The Eveince data science team is always trying to enhance the ML pipelines behind the scenes for our self-driving funds to decide wiser and hedge smarter!
Business insights from the data team
Here we provide some high level, abstract summary about what we have achieved in data team since last report. if you are data scientist, you might find it more interesting to skip to "deep dive". - Our direction model (that get us info about market direction and give us signal to buy/sell) is now restructured and is more robust. on the other hand, it's getting more predictive power by watching different horizons of extracted information from market. - Order placement is like an agent responsible for breaking orders into series of smaller ones and execute them on the best possible time. now we have designed better simulation for this agent to learn more accurately about the consequences of her actions in placing orders. - We are now using volume indicators to give our self-driving fund a better view on market status considering trading volume of the market. a better view will result in better investment decisions consequently. - In newly deployed bet sizing, our system is calculating the risk of betting on a each market separately.it's also possible for investors to set the maximum loss they can afford, so that value at risk comply with their choice.
Deep dive into data team advances
Enhancing direction model
our direction model (which is responsible for predicting market movements) has major restructuring to comply with the system team’s new design.
Algo service prime is now in the testing stage and will be deployed afterward.
We are also in an R&D state for multi-horizon momentum to enhance our prediction power. Our current momentum model works on a fixed window and predicts if the market is going to comply with the current momentum or not. The momentum, however, can be dynamically changed based on the window size and the resolution. This task aims to refine the momentum estimation constraints by adopting multiple window sizes at once.
Order placement advances
Order placement service is responsible for generating the best plan for placing an order in the market to gain profit with a better volume-weighted average price (VWAP). We have used reinforcement learning for simulating the order placement environment and training agents to create the best placement plans in different markets.

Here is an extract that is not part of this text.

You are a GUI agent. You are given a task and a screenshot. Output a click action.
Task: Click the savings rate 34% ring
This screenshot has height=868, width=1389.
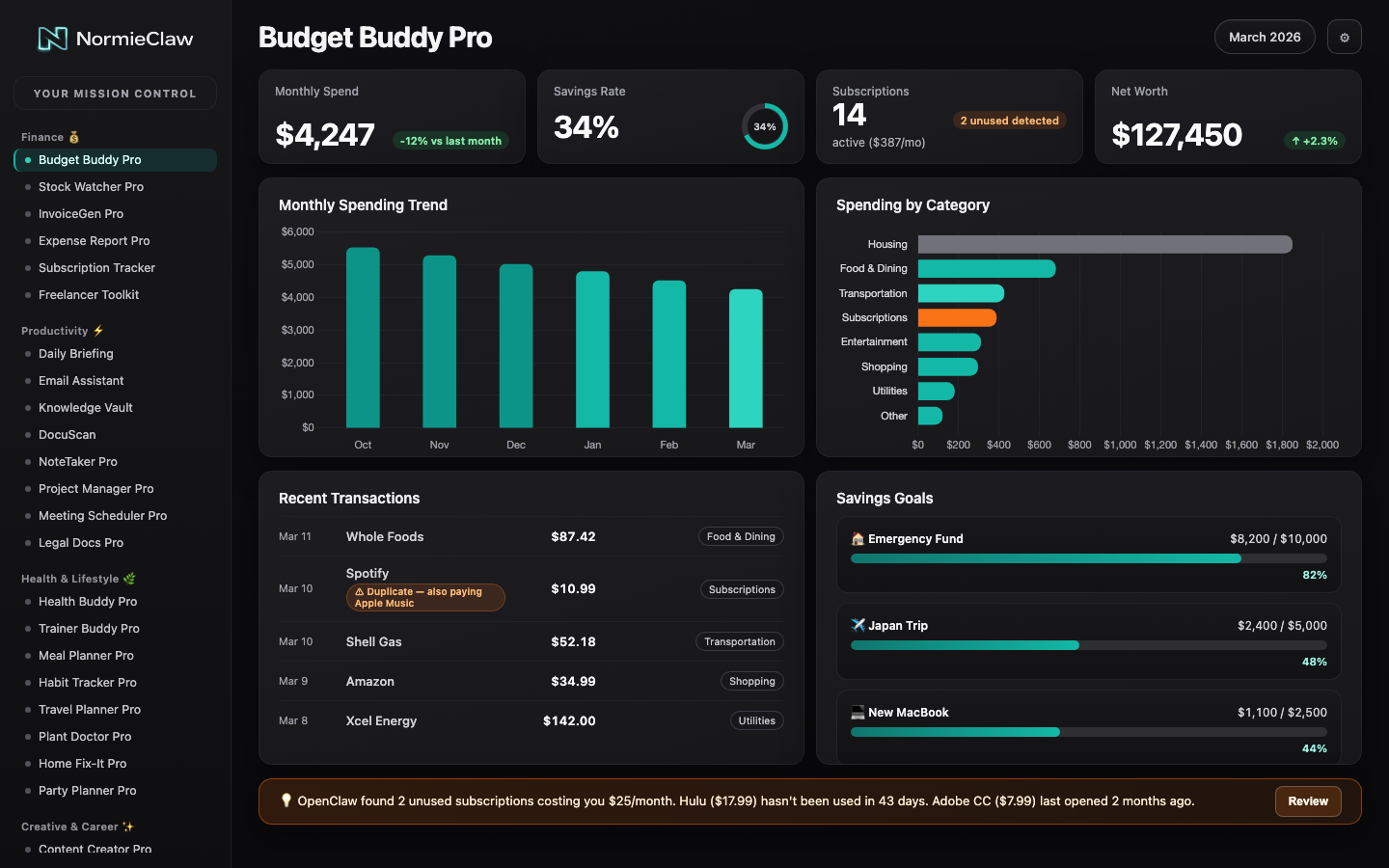(x=764, y=126)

The latest version of our order placement model is now more stable, and several parts of the RL training pipeline have improved. After redesigning the match engine and RL environment, we have been working on the training components such as replay memory and parameter schedulers. Several evaluation metrics have also been added to the pipeline for white-box analysis.

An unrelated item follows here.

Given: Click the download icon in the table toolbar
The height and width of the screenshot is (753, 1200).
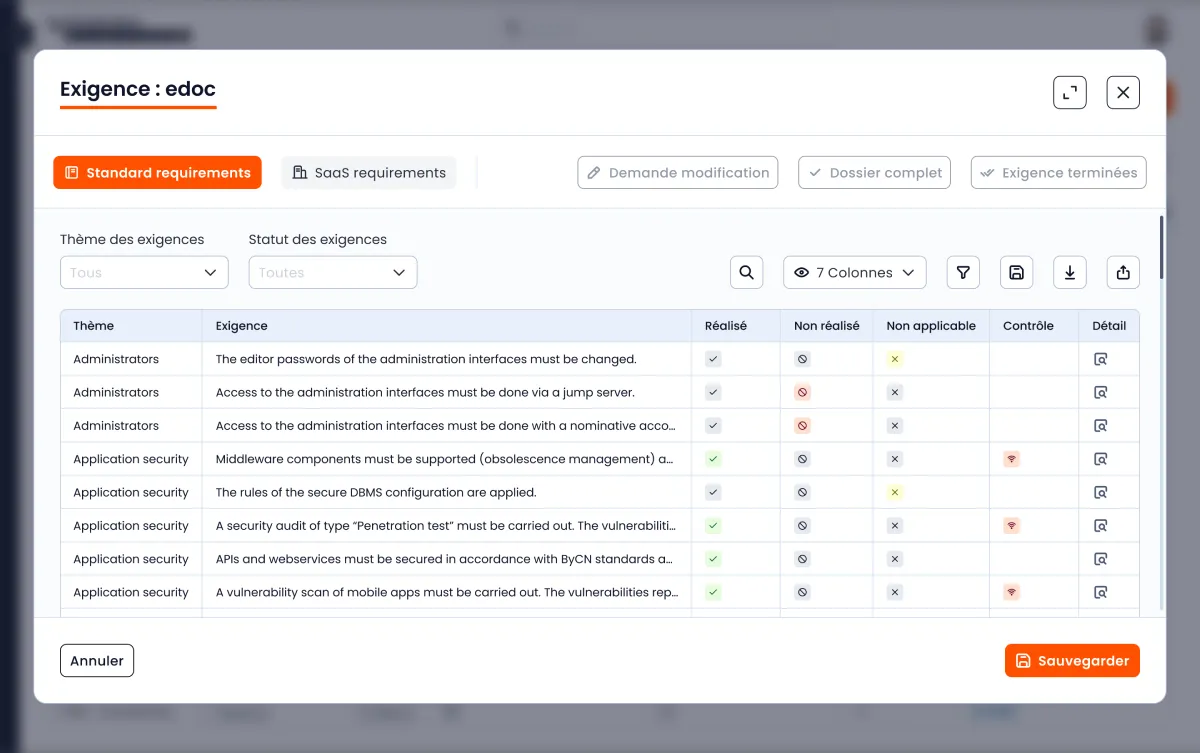Looking at the screenshot, I should [x=1069, y=272].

Using Q value Loss for choosing better action plans: we are now using Huber loss for q value updates which increases the stability of the policy to decide what to do next. It improves the learning agent’s behavior and results in better actions in the market.

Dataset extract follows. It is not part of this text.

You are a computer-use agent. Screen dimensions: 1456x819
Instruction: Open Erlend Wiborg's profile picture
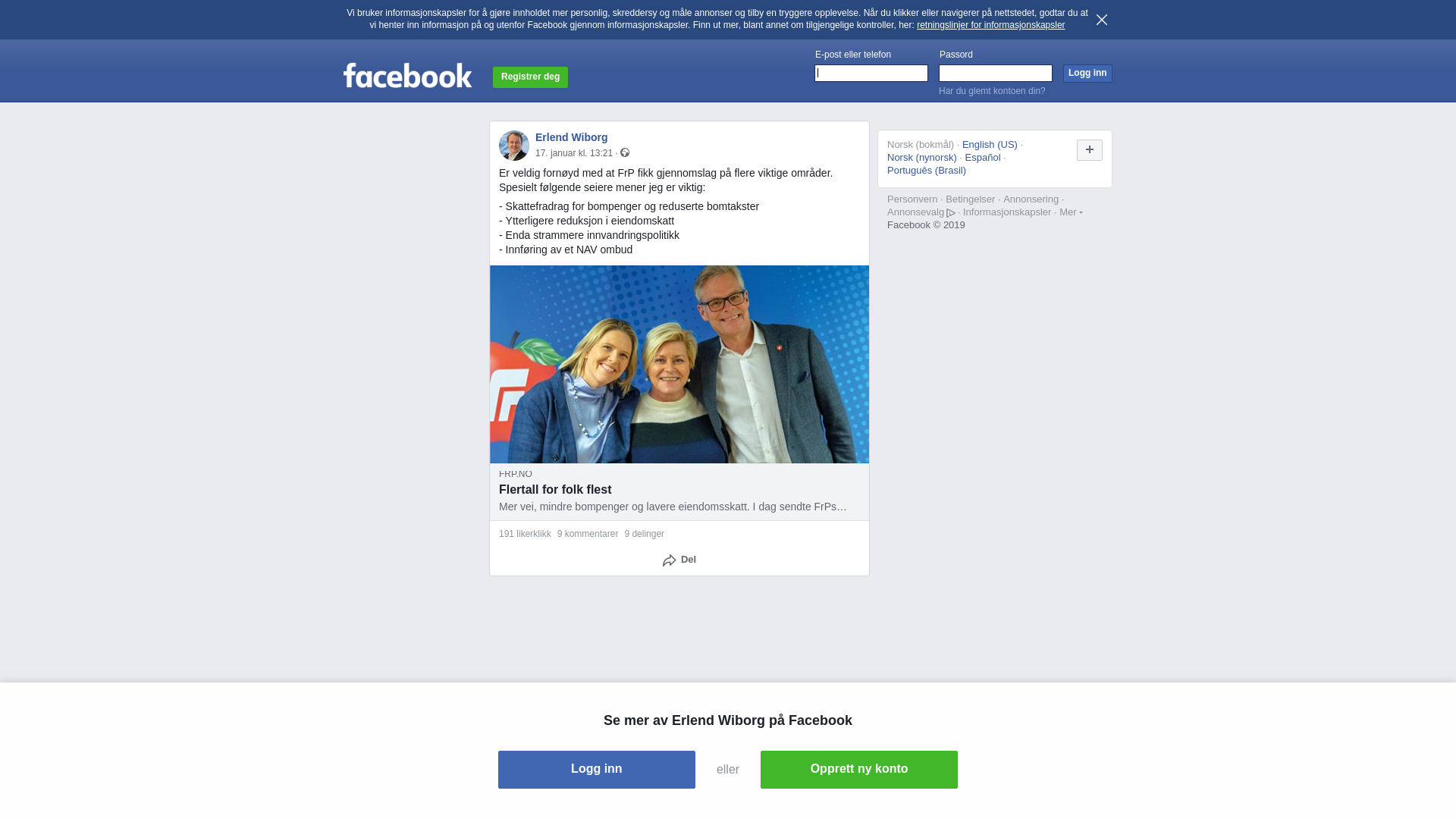tap(514, 146)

Adding Auxiliary Task to enrich pipeline with informative embeddings: with our new direction prediction task that has been added to the placement training model, The model would learn useful embeddings from order book data and features.
Incentivize model to be sensitive about the market price change between decision and action: Implementation shortfall(IS) is employed as the reward function. Whenever the agent takes action in the environment, it gets a reward from it to learn about the consequences. IS is calculated as the difference between the price when the system makes an investment decision and the final price achieved.
Make wiser decisions with prioritized observation via replay memory: Prioritized experience replay makes the model observe informative trajectories more often. This capability is now supported based on TD-Error.
Tuning schedulers to optimize learning rate: alpha, epsilon, and gamma schedulers have been optimized.
Using Monte Carlo for episode rollout: To calculate the reward of each state, we are now using Monte Carlo simulation to find out the average of all possible rewards (in the DQN model), considering different upcoming states of the agent. Then discounted rewards are computed.
We are monitoring the end-to-end pipeline with our brand new dashboard containing auxiliary tasks and evaluation metrics, as illustrated in the following figure.
Feature space upgrade: We now predict the market much faster, with an eye on volume indicators
After testing and validation, volume indicators are added to the production algorithm. Volume-based indicators add a sense of market status regarding traded volume to the system. Traded volume can be used as a validation criterion for other technical indicators, which is also a common practice in technical analysis. We've added several volume-based indicators to the pipeline after backtesting validation (which proves enhancement in several metrics such as SR). The new feature space comprises several indicators categories, leading to a diverse and predictive embedding.
On the other hand, we are now 5x faster in feature calculations! With the new design and buffering features for inference calls, we can analyze the market faster than ever.
Investors can set the maximum loss they can afford, and our algorithms comply
Regarding our previous R&D on bet sizing and the promising results of our tests, we have deployed a new version for bet sizing, which assesses the risk associated with each market individually. It means that we now assess risks concerning each market’s behavior. It's also possible for us to let individuals set the maximum loss they can afford. Our algorithm will set VaR dynamically so that it guarantees (with 99% confidence) that this objective is met.
Parameter optimization R&D
Parameter optimization backtests failed to approve pipeline generalization. We have to confirm the algorithm's robustness across different markets and configurations and, until then, cannot move to production.